WHAT IS BEING ASKED: Swap "Library Content" for "Asset Browser" in the data starting at the line that contains "Given: Collapse the" and ending at the line that contains "click(141, 49)", with everything else unchanged. Give back only those lines.

RECORDS SHOWN:
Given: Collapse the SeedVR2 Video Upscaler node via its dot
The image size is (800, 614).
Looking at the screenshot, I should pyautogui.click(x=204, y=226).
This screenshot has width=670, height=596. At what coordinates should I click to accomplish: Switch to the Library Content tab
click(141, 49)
---
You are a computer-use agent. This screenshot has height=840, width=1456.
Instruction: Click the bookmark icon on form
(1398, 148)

EXERCISE ANSWER:
Given: Collapse the SeedVR2 Video Upscaler node via its dot
The image size is (800, 614).
Looking at the screenshot, I should pyautogui.click(x=204, y=226).
This screenshot has width=670, height=596. At what coordinates should I click to accomplish: Switch to the Asset Browser tab
click(141, 49)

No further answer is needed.